En les imprimant sur des feuilles standards, à raison
de 1 000 décimales par page, on obtiendrait une pile de
10 km de hauteur! Même étrange fascination pour
l'infiniment petit et l'astronomiquement grand, qui les amène
à calculer la probabilité d'événements
aussi invraisemblables que le risque d'être soudainement
télétransporté sur Mars en raison de fluctuations
quantiques, ou qu'un singe parvienne, par pur hasard, à
taper sur un clavier l'intégrale des quatre tomes de Harry
Potter. Dans les deux cas, la chose est possible, mais infinitésimale
est un bien grand mot pour décrire une probabilité
aussi petite.
Ne reculant devant rien pour faire des adeptes, Jean-Marie De
Koninck a même expliqué qu'on pouvait devenir millionnaire
grâce aux maths. "Il suffit de résoudre une
des sept grandes conjonctures mathématiques énoncées
sur le site www.claymath.org",
rappelle-t-il. Une récompense de 1 M$ (US) est offerte
pour chaque solution trouvée.

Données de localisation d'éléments
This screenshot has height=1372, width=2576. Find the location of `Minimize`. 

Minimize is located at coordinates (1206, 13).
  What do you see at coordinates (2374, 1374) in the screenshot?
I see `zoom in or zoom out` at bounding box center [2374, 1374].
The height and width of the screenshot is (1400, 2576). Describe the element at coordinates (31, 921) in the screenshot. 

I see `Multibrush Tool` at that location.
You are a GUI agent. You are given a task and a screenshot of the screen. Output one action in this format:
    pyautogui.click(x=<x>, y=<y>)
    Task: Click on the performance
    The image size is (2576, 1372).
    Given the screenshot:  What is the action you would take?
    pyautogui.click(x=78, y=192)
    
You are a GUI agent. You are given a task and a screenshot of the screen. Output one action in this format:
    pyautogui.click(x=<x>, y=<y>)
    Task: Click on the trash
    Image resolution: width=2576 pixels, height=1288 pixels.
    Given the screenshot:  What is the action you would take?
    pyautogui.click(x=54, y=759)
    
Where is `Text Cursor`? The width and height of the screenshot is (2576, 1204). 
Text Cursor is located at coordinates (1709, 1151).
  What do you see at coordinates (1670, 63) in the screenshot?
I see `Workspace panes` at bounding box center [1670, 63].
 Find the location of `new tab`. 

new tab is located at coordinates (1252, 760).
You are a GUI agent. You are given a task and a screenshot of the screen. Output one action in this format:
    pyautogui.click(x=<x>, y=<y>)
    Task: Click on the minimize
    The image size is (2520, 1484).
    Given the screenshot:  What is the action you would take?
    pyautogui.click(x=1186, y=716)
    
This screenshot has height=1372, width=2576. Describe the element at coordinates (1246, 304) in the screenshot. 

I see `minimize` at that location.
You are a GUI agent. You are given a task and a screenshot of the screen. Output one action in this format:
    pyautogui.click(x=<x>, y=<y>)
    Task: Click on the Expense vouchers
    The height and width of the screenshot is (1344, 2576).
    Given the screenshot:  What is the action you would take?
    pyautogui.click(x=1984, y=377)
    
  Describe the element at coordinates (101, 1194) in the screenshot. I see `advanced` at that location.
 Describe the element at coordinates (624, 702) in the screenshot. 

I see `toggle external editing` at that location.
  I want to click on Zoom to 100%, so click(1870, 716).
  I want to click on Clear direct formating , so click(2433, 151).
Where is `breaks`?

__Travail à faire__
a – D'après le texte sur les mathématiques, quelle hauteur atteindrait la pile de feuilles imprimées à raison de 1 000 décimales par page ?
b – Poursuivez le texte sur les mathématiques à partir de sa dernière phrase.
Ces données proviennent d'une source différente de celle du texte.

__Corrigé de l'exercice__
a – Elle atteindrait 10 km de hauteur.

b –
"Mais, on ne fait pas des mathématiques pour devenir
riche, ajoute-t-il aussitôt. On s'y adonne plutôt
parce que c'est passionnant!" Et, en quoi au juste consiste
cette passion? "Il y a l'aspect curiosité, la soif
de connaissances et le désir de faire avancer les choses,
comme dans les autres sciences", résume-t-il. Le
mathématicien, jamais à court de chiffres, se révèle
ici à court de mots. Parfois, les grandes passions s'expliquent
mal. Heureusement, elles se vivent toujours bien.